METODI SPICCI. Arkan si è mosso nel calcio come in guerra, e la sua gestione è stata violenta dentro e fuori dagli spogliatoi. Una volta un centrocampista avversario si sentì dire che se nel secondo tempo avesse segnato gli avrebbero spaccato le rotule. Agli allenatori delle squadre avversarie veniva intimato di dare partita vinta all’Obilić, altrimenti sarebbero stati guai. Prima di ogni partita lo stadio si riempiva di uomini in nero, in nero come le Tigri. Gli arbitri venivano accolti ai cancelli e ricevevano ‘suggerimenti’ su come dirigere l’incontro. Sugli spalti i tifosi brandivano pistole contro i giocatori avversari e facevano capire che aria tirasse. Alla fine del primo tempo, se il risultato era in bilico, i sostenitori di Arkan scendevano negli spogliatoi. C’erano campioni che si ritiravano misteriosamente prima della gara. Altri venivano esclusi a forza: uno dichiarò in seguito ai giornalisti che gli uomini di Arkan lo avevano rinchiuso nel garage per tutti i 90 minuti della partita contro l’Obilić. È in effetti la pagina più brutta di quello che una volta era uno dei campionati più divertenti d’Europa. Il calcio dell’ex Jugoslavia è piegato prima alle logiche della guerra etnica, poi al bisogno di propaganda mediatica di uno dei più lucidi, risoluti e spietati criminali del XX secolo.
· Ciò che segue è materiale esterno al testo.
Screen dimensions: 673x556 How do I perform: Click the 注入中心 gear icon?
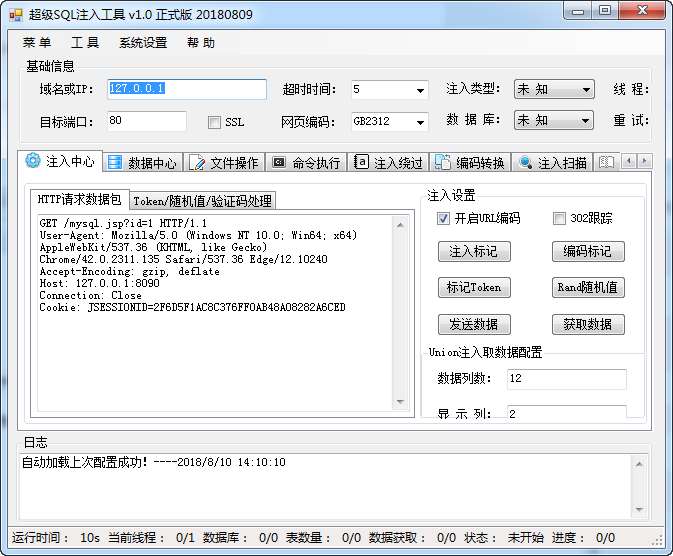[x=33, y=161]
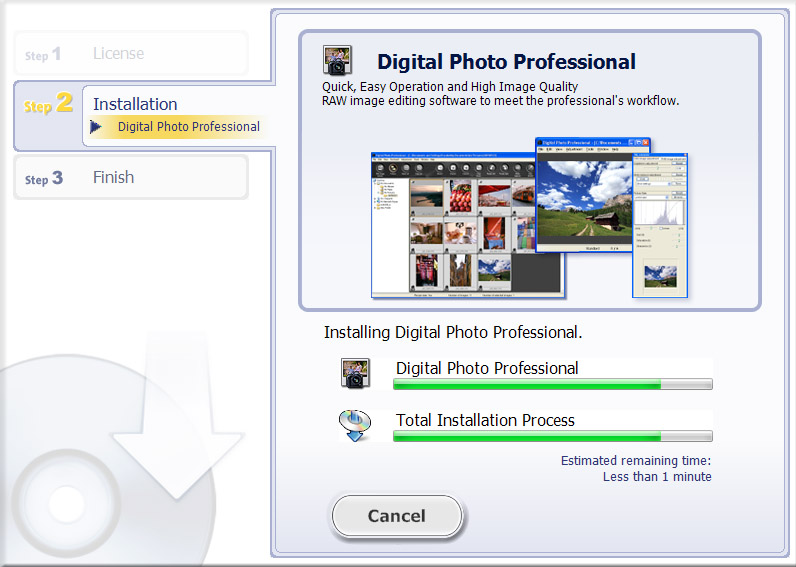Click the camera icon beside the header title

[x=338, y=61]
A BEN VEDERE, nemmeno la morte di Arkan chiuderà in modo definitivo quella pagina. Certe pagine forse non si chiudono più. Il calcio balcanico, fino agli anni ’80 fucina di talenti assoluti, avrà perso per sempre la sua età dell’innocenza. La Super Liga (così si chiama oggi il campionato serbo, orfano da oltre 20 anni delle squadre croate, slovene, bosniache e in ultimo montenegrine), oggi di super non ha proprio nulla. I migliori giocatori trovano fortuna in Occidente e – cosa peggiore - lo spirito di Arkan sembra ancora aleggiare. L’unica buona notizia è che l’Obilić, la cui presidentessa da qualche anno non è più la moglie di Arkan, è tornato a militare nelle serie minori (nel 2018/19 sta giocando in quella che è la quinta serie nazionale). E questo non sarà molto in termini assoluti, ma è già qualcosa.